- [Task goal]: Could you copy every record below exactly as it is written?

+++ Provided records +++

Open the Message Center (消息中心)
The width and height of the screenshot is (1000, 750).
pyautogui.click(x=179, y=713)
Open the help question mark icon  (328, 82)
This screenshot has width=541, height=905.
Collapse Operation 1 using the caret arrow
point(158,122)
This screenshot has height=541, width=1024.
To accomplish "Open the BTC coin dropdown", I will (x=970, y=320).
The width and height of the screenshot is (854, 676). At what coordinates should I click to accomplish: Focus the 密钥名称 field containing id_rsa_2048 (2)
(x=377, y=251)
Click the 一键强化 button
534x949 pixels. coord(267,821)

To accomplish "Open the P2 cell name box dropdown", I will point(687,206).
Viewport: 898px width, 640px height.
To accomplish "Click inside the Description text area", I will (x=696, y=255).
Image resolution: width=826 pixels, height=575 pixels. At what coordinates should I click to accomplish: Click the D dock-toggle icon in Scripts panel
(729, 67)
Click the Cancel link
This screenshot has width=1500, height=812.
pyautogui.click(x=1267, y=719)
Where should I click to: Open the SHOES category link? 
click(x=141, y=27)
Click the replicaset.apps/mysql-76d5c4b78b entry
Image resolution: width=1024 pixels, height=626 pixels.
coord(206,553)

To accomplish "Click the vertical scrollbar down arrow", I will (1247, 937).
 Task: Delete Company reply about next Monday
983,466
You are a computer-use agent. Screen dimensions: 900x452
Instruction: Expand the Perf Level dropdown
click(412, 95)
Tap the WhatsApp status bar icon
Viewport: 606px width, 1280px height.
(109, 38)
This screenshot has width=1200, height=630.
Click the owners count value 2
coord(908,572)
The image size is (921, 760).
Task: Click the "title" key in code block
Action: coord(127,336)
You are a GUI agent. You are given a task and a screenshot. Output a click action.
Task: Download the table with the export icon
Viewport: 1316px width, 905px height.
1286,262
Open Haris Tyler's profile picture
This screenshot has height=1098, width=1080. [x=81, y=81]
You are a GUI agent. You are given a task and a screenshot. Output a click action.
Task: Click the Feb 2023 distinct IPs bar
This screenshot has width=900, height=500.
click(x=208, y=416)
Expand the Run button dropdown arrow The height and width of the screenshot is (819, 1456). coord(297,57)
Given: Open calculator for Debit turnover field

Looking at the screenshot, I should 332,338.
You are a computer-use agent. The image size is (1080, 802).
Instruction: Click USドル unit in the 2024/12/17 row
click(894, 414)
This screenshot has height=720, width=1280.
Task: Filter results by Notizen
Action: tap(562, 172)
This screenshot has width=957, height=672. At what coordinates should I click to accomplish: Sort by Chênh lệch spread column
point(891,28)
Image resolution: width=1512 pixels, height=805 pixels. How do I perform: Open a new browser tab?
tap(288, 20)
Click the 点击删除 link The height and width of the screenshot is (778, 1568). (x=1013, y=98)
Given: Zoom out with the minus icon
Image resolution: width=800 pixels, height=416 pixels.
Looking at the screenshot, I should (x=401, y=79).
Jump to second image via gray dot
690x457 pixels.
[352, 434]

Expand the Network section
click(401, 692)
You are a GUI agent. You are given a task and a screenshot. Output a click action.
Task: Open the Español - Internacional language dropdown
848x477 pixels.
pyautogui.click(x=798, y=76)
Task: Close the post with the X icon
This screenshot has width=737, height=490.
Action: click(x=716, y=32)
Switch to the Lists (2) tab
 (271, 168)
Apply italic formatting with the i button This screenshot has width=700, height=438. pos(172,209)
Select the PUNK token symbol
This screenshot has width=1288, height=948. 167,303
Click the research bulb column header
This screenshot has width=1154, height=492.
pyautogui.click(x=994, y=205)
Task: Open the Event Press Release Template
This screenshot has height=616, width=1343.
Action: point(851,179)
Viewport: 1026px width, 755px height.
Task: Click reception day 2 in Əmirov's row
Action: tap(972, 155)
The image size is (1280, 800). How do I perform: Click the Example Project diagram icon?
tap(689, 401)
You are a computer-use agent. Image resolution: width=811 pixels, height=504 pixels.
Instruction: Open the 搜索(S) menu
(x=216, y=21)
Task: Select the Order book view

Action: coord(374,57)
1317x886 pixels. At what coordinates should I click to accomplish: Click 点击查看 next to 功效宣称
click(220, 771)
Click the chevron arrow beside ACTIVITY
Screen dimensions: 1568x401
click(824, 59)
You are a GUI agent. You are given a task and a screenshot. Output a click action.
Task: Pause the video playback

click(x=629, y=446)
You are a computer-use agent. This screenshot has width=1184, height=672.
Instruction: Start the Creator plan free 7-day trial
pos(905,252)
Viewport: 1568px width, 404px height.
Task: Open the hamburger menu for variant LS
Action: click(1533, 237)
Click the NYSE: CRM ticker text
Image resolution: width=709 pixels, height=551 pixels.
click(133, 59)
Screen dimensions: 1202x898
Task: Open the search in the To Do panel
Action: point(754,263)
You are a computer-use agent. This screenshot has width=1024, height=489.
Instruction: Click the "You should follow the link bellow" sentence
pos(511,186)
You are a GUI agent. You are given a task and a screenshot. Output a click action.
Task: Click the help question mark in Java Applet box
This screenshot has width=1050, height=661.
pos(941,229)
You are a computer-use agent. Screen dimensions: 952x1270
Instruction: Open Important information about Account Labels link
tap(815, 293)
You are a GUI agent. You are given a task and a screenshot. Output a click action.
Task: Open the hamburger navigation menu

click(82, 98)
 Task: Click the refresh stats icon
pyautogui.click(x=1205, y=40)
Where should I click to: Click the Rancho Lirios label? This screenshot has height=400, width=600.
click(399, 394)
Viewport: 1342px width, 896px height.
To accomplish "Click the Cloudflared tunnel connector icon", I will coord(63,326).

+++

- [Answer for the task]:
Open the Message Center (消息中心)
The width and height of the screenshot is (1000, 750).
pyautogui.click(x=179, y=713)
Open the help question mark icon  (328, 82)
This screenshot has width=541, height=905.
Collapse Operation 1 using the caret arrow
point(158,122)
This screenshot has height=541, width=1024.
To accomplish "Open the BTC coin dropdown", I will (x=970, y=320).
The width and height of the screenshot is (854, 676). At what coordinates should I click to accomplish: Focus the 密钥名称 field containing id_rsa_2048 (2)
(x=377, y=251)
Click the 一键强化 button
534x949 pixels. coord(267,821)

To accomplish "Open the P2 cell name box dropdown", I will point(687,206).
Viewport: 898px width, 640px height.
To accomplish "Click inside the Description text area", I will (x=696, y=255).
Image resolution: width=826 pixels, height=575 pixels. At what coordinates should I click to accomplish: Click the D dock-toggle icon in Scripts panel
(729, 67)
Click the Cancel link
This screenshot has width=1500, height=812.
pyautogui.click(x=1267, y=719)
Where should I click to: Open the SHOES category link? 
click(x=141, y=27)
Click the replicaset.apps/mysql-76d5c4b78b entry
Image resolution: width=1024 pixels, height=626 pixels.
coord(206,553)

To accomplish "Click the vertical scrollbar down arrow", I will (1247, 937).
 Task: Delete Company reply about next Monday
983,466
You are a computer-use agent. Screen dimensions: 900x452
Instruction: Expand the Perf Level dropdown
click(412, 95)
Tap the WhatsApp status bar icon
Viewport: 606px width, 1280px height.
(109, 38)
This screenshot has width=1200, height=630.
Click the owners count value 2
coord(908,572)
The image size is (921, 760).
Task: Click the "title" key in code block
Action: coord(127,336)
You are a GUI agent. You are given a task and a screenshot. Output a click action.
Task: Download the table with the export icon
Viewport: 1316px width, 905px height.
1286,262
Open Haris Tyler's profile picture
This screenshot has height=1098, width=1080. [x=81, y=81]
You are a GUI agent. You are given a task and a screenshot. Output a click action.
Task: Click the Feb 2023 distinct IPs bar
This screenshot has width=900, height=500.
click(x=208, y=416)
Expand the Run button dropdown arrow The height and width of the screenshot is (819, 1456). coord(297,57)
Given: Open calculator for Debit turnover field

Looking at the screenshot, I should 332,338.
You are a computer-use agent. The image size is (1080, 802).
Instruction: Click USドル unit in the 2024/12/17 row
click(894, 414)
This screenshot has height=720, width=1280.
Task: Filter results by Notizen
Action: tap(562, 172)
This screenshot has width=957, height=672. At what coordinates should I click to accomplish: Sort by Chênh lệch spread column
point(891,28)
Image resolution: width=1512 pixels, height=805 pixels. How do I perform: Open a new browser tab?
tap(288, 20)
Click the 点击删除 link The height and width of the screenshot is (778, 1568). (x=1013, y=98)
Given: Zoom out with the minus icon
Image resolution: width=800 pixels, height=416 pixels.
Looking at the screenshot, I should (x=401, y=79).
Jump to second image via gray dot
690x457 pixels.
[352, 434]

Expand the Network section
click(401, 692)
You are a GUI agent. You are given a task and a screenshot. Output a click action.
Task: Open the Español - Internacional language dropdown
848x477 pixels.
pyautogui.click(x=798, y=76)
Task: Close the post with the X icon
This screenshot has width=737, height=490.
Action: click(x=716, y=32)
Switch to the Lists (2) tab
 (271, 168)
Apply italic formatting with the i button This screenshot has width=700, height=438. pos(172,209)
Select the PUNK token symbol
This screenshot has width=1288, height=948. 167,303
Click the research bulb column header
This screenshot has width=1154, height=492.
pyautogui.click(x=994, y=205)
Task: Open the Event Press Release Template
This screenshot has height=616, width=1343.
Action: point(851,179)
Viewport: 1026px width, 755px height.
Task: Click reception day 2 in Əmirov's row
Action: tap(972, 155)
The image size is (1280, 800). How do I perform: Click the Example Project diagram icon?
tap(689, 401)
You are a computer-use agent. Image resolution: width=811 pixels, height=504 pixels.
Instruction: Open the 搜索(S) menu
(x=216, y=21)
Task: Select the Order book view

Action: coord(374,57)
1317x886 pixels. At what coordinates should I click to accomplish: Click 点击查看 next to 功效宣称
click(220, 771)
Click the chevron arrow beside ACTIVITY
Screen dimensions: 1568x401
click(824, 59)
You are a GUI agent. You are given a task and a screenshot. Output a click action.
Task: Pause the video playback

click(x=629, y=446)
You are a computer-use agent. This screenshot has width=1184, height=672.
Instruction: Start the Creator plan free 7-day trial
pos(905,252)
Viewport: 1568px width, 404px height.
Task: Open the hamburger menu for variant LS
Action: click(1533, 237)
Click the NYSE: CRM ticker text
Image resolution: width=709 pixels, height=551 pixels.
click(133, 59)
Screen dimensions: 1202x898
Task: Open the search in the To Do panel
Action: point(754,263)
You are a computer-use agent. This screenshot has width=1024, height=489.
Instruction: Click the "You should follow the link bellow" sentence
pos(511,186)
You are a GUI agent. You are given a task and a screenshot. Output a click action.
Task: Click the help question mark in Java Applet box
This screenshot has width=1050, height=661.
pos(941,229)
You are a computer-use agent. Screen dimensions: 952x1270
Instruction: Open Important information about Account Labels link
tap(815, 293)
You are a GUI agent. You are given a task and a screenshot. Output a click action.
Task: Open the hamburger navigation menu

click(82, 98)
 Task: Click the refresh stats icon
pyautogui.click(x=1205, y=40)
Where should I click to: Click the Rancho Lirios label? This screenshot has height=400, width=600.
click(399, 394)
Viewport: 1342px width, 896px height.
To accomplish "Click the Cloudflared tunnel connector icon", I will coord(63,326).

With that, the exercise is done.